> _PROMPT_
Update the rows starting at the one containing "The image size is (819, 1456)." and ending at the last row, replacing "chevron" with "caret" and leaving everything else unchanged.

******

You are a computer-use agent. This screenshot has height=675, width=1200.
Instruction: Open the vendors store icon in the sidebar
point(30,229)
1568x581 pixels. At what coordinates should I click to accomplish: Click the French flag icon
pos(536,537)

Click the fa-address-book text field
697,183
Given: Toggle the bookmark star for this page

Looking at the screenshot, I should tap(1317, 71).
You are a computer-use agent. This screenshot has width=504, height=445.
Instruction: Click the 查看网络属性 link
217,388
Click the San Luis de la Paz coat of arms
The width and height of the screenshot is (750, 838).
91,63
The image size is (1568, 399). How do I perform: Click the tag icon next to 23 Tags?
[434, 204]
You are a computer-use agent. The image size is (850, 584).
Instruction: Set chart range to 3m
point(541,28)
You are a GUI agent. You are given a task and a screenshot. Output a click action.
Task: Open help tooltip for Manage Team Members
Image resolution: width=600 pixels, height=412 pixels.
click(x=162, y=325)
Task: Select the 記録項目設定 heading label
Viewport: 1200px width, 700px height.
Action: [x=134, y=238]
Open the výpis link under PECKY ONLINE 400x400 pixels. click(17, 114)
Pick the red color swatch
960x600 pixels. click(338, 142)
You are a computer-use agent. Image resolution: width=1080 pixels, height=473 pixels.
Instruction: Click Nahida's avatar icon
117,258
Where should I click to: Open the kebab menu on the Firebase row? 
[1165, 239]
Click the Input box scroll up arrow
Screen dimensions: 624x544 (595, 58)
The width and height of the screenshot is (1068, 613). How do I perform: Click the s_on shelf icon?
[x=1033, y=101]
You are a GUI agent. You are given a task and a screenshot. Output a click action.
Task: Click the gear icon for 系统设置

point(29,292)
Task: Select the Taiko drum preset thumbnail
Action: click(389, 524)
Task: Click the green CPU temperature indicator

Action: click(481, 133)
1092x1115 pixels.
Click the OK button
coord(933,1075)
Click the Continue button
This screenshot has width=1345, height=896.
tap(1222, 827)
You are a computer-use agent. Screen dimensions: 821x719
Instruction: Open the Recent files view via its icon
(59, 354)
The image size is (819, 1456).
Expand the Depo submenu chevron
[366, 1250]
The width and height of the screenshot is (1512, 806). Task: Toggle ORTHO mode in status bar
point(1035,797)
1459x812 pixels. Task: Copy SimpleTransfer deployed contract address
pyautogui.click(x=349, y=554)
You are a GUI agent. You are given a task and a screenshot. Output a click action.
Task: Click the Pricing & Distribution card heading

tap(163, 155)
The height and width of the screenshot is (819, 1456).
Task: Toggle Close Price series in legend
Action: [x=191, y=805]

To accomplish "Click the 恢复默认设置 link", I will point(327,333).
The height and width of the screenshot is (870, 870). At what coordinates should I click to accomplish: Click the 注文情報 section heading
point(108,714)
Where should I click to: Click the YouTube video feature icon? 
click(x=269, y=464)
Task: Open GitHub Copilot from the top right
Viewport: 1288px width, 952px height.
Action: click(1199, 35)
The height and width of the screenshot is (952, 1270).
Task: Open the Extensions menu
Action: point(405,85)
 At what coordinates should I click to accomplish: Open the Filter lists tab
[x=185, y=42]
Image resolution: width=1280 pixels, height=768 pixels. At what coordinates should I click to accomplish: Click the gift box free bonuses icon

******

> _RESULT FOR THIS TASK_
The image size is (819, 1456).
Expand the Depo submenu caret
[366, 1250]
The width and height of the screenshot is (1512, 806). Task: Toggle ORTHO mode in status bar
point(1035,797)
1459x812 pixels. Task: Copy SimpleTransfer deployed contract address
pyautogui.click(x=349, y=554)
You are a GUI agent. You are given a task and a screenshot. Output a click action.
Task: Click the Pricing & Distribution card heading

tap(163, 155)
The height and width of the screenshot is (819, 1456).
Task: Toggle Close Price series in legend
Action: [x=191, y=805]

To accomplish "Click the 恢复默认设置 link", I will point(327,333).
The height and width of the screenshot is (870, 870). At what coordinates should I click to accomplish: Click the 注文情報 section heading
point(108,714)
Where should I click to: Click the YouTube video feature icon? 
click(x=269, y=464)
Task: Open GitHub Copilot from the top right
Viewport: 1288px width, 952px height.
Action: click(1199, 35)
The height and width of the screenshot is (952, 1270).
Task: Open the Extensions menu
Action: point(405,85)
 At what coordinates should I click to accomplish: Open the Filter lists tab
[x=185, y=42]
Image resolution: width=1280 pixels, height=768 pixels. At what coordinates should I click to accomplish: Click the gift box free bonuses icon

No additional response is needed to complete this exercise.